Quite agree,this is no wartime situation.
However it is the year of our Lord 2010,with its instant communications and numerous other hi-tec facilities.
Many of those stuck in Madrid have already travelled long distances under their own steam having been advised to do so.
Many have young children and babies,not to mention all the old timers.
Many have no money left or anywhere to stay.
Yet they are still stuck there,... even today,... with not a single person to advise them or any of the promised road transport available.
Meanwhile Brown still continues ranting on about what a wonderful guy he is arranging all manner of assistance to these ppl.,in order to try and scrape together a few more votes.
Pathetic.
Doubt if he could even organise the proverbial pee up at a brewery


----------



## mrypg9 (Apr 26, 2008)

littleredrooster said:


> Quite agree,this is no wartime situation.
> However it is the year of our Lord 2010,with its instant communications and numerous other hi-tec facilities.
> Many of those stuck in Madrid have already travelled long distances under their own steam having been advised to do so.
> Many have young children and babies,not to mention all the old timers.
> ...


I honestly don't see what Gordon Brown has got to do with all this. I'm sorry for people who are stuck and with small children it doesn't bear thinking about. But.....
They are people who went on holiday or abroad on business. They made private arrangements with airlines and tour operators. So why should you and I be asked to pay towards getting them home? What on earth would Maggie Thatcher have thought about this kind of Government intervention? Either you want the state to hold your hand or you don't and I don't.
And although I have as little time for Brown as I have for Cameron he did manage to organise a globally emulated bail-out package to avert the worst of the crisis, for which he was lauded by many world leaders - although Sarko claimed he thought of the idea first!!!! 
Politics, elections, and erupting volcanos are separate matters imo and unless you are Icelandic, governments should stay clear. To me, Brown's sin was to involve the state at all in what is a private matter.


----------



## jojo (Sep 20, 2007)

mrypg9 said:


> I honestly don't see what Gordon Brown has got to do with all this. I'm sorry for people who are stuck and with small children it doesn't bear thinking about. But.....
> They are people who went on holiday or abroad on business. They made private arrangements with airlines and tour operators. So why should you and I be asked to pay towards getting them home? What on earth would Maggie Thatcher have thought about this kind of Government intervention?
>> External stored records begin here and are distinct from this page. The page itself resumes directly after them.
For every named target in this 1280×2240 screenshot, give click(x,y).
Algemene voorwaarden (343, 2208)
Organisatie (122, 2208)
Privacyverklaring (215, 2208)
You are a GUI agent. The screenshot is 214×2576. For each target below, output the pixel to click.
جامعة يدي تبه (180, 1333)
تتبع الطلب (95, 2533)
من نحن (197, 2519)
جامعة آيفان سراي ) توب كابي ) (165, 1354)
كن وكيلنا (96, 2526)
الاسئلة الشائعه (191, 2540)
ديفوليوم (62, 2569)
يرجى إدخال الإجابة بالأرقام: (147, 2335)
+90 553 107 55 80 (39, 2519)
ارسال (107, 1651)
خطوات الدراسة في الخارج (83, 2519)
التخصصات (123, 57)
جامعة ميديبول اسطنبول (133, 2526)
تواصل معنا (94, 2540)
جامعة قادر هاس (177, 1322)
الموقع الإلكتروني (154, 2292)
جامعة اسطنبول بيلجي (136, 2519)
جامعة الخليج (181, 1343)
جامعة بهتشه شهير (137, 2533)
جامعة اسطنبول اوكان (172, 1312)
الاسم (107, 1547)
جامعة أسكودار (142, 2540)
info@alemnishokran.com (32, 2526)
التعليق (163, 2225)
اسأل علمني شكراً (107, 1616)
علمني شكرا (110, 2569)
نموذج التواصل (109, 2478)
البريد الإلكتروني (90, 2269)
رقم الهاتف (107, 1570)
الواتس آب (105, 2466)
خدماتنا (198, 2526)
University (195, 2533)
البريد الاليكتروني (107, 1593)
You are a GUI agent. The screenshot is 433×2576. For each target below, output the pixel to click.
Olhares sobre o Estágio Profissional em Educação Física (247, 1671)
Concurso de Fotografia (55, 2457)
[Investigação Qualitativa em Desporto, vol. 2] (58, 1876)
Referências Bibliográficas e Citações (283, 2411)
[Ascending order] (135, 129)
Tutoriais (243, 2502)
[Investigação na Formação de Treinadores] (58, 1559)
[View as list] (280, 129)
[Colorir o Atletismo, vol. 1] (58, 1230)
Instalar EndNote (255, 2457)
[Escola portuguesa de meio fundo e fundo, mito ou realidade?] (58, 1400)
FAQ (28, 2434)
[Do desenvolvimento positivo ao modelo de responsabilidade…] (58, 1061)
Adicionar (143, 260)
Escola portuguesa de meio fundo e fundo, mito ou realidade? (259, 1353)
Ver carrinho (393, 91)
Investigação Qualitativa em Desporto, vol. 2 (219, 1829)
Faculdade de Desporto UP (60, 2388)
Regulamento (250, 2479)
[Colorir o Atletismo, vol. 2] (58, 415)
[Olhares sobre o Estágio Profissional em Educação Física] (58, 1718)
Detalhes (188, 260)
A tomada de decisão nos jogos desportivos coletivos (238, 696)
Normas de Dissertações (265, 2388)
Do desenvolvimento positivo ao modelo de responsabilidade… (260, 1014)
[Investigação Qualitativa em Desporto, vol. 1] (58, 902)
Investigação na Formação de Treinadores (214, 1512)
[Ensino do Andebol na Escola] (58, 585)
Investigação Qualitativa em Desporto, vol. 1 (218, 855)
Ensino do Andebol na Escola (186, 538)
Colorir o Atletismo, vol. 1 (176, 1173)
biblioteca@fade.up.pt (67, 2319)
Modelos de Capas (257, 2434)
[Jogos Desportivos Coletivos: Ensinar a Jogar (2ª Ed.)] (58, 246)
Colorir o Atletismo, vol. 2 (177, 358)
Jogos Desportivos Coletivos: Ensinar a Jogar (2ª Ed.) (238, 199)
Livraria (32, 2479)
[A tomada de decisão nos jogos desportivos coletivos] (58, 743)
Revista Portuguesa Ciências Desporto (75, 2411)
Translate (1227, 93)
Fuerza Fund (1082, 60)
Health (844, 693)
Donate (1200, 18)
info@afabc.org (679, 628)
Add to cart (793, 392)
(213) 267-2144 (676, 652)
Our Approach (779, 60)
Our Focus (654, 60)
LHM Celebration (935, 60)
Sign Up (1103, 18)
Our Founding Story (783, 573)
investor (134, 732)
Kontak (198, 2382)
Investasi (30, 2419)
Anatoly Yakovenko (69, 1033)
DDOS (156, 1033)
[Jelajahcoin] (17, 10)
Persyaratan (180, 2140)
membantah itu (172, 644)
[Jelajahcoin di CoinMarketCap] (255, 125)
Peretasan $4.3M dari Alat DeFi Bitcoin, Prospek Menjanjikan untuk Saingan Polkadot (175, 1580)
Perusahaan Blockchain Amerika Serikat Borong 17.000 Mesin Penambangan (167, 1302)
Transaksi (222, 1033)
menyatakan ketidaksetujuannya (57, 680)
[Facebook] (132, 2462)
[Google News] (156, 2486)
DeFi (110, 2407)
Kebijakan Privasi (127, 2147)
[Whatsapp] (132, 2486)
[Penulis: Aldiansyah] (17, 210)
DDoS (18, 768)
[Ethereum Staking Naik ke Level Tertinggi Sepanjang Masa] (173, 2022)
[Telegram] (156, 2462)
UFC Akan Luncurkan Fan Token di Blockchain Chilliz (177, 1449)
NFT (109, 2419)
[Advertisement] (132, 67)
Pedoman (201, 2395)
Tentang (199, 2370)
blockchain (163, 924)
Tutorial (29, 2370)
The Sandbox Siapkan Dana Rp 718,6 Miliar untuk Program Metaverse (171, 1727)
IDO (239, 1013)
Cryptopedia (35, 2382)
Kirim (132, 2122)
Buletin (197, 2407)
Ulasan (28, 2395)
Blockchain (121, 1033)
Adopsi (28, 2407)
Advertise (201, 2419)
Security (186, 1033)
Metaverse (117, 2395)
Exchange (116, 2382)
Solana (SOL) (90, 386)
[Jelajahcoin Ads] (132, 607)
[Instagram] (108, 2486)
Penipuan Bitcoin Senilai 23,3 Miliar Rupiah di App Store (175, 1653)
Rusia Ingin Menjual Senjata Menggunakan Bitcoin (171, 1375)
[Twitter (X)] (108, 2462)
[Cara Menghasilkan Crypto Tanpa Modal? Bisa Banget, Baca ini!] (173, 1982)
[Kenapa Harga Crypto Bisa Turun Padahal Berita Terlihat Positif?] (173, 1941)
Either you want the state to hold your hand or you don't and I don't.
> And although I have as little time for Brown as I have for Cameron he did manage to organise a globally emulated bail-out package to avert the worst of the crisis, for which he was lauded by many world leaders - although Sarko claimed he thought of the idea first!!!!
> Politics, elections, and erupting volcanos are separate matters imo and unless you are Icelandic, governments should stay clear. To me, Brown's sin was to involve the state at all in what is a private matter.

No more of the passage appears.